* _Work request_: A complete copy of the entries, exactly as written, is the expected result.

* _Records for the exercise_:
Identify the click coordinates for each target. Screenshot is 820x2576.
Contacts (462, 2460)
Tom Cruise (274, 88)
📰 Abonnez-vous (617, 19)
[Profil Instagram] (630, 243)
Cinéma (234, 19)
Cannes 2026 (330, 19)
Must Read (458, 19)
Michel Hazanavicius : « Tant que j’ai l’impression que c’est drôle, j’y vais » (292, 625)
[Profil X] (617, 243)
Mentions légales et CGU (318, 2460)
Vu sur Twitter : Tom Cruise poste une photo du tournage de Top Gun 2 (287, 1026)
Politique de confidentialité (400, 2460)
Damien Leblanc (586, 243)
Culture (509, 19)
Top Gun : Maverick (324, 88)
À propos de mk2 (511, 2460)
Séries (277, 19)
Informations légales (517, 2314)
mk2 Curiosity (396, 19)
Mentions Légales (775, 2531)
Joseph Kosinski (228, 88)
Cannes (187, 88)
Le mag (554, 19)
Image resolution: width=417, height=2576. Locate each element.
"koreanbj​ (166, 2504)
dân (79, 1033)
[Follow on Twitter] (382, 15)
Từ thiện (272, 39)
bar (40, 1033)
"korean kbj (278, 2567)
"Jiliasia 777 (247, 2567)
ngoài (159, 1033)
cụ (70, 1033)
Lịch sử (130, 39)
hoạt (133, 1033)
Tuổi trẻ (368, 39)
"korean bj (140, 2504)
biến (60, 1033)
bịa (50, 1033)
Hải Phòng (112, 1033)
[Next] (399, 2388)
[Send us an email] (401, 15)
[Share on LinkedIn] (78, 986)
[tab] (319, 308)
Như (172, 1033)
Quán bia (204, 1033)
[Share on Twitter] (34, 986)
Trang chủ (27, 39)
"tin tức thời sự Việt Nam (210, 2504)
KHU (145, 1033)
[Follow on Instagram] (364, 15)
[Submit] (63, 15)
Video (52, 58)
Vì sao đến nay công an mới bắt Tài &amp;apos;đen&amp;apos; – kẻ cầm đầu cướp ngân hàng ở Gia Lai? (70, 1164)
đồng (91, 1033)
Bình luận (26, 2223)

* _Output below_:
Identify the click coordinates for each target. Screenshot is 820x2576.
Contacts (462, 2460)
Tom Cruise (274, 88)
📰 Abonnez-vous (617, 19)
[Profil Instagram] (630, 243)
Cinéma (234, 19)
Cannes 2026 (330, 19)
Must Read (458, 19)
Michel Hazanavicius : « Tant que j’ai l’impression que c’est drôle, j’y vais » (292, 625)
[Profil X] (617, 243)
Mentions légales et CGU (318, 2460)
Vu sur Twitter : Tom Cruise poste une photo du tournage de Top Gun 2 (287, 1026)
Politique de confidentialité (400, 2460)
Damien Leblanc (586, 243)
Culture (509, 19)
Top Gun : Maverick (324, 88)
À propos de mk2 (511, 2460)
Séries (277, 19)
Informations légales (517, 2314)
mk2 Curiosity (396, 19)
Mentions Légales (775, 2531)
Joseph Kosinski (228, 88)
Cannes (187, 88)
Le mag (554, 19)
Image resolution: width=417, height=2576. Locate each element.
"koreanbj​ (166, 2504)
dân (79, 1033)
[Follow on Twitter] (382, 15)
Từ thiện (272, 39)
bar (40, 1033)
"korean kbj (278, 2567)
"Jiliasia 777 (247, 2567)
ngoài (159, 1033)
cụ (70, 1033)
Lịch sử (130, 39)
hoạt (133, 1033)
Tuổi trẻ (368, 39)
"korean bj (140, 2504)
biến (60, 1033)
bịa (50, 1033)
Hải Phòng (112, 1033)
[Next] (399, 2388)
[Send us an email] (401, 15)
[Share on LinkedIn] (78, 986)
[tab] (319, 308)
Như (172, 1033)
Quán bia (204, 1033)
[Share on Twitter] (34, 986)
Trang chủ (27, 39)
"tin tức thời sự Việt Nam (210, 2504)
KHU (145, 1033)
[Follow on Instagram] (364, 15)
[Submit] (63, 15)
Video (52, 58)
Vì sao đến nay công an mới bắt Tài &amp;apos;đen&amp;apos; – kẻ cầm đầu cướp ngân hàng ở Gia Lai? (70, 1164)
đồng (91, 1033)
Bình luận (26, 2223)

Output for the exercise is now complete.